__What this task involves__
Find the line that contains "328x180 pixels." in the records below, then repeat exactly that line and each one after it, leaving pictures out.

::: Data in this exercise

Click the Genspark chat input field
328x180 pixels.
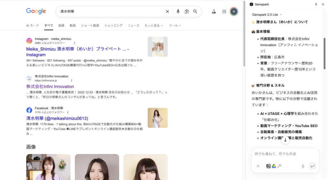[285, 154]
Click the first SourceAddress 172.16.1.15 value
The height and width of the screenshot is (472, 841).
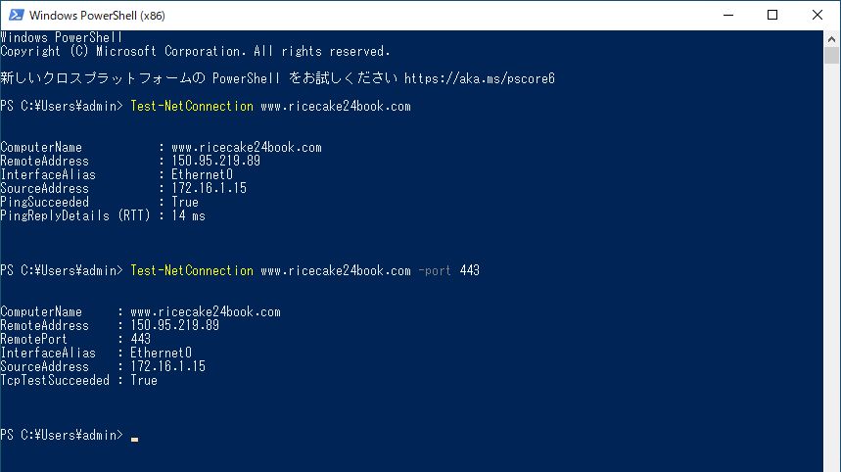point(210,188)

::::::

__Output of the exercise__
328x180 pixels.
[285, 154]
Click the first SourceAddress 172.16.1.15 value
The height and width of the screenshot is (472, 841).
point(210,188)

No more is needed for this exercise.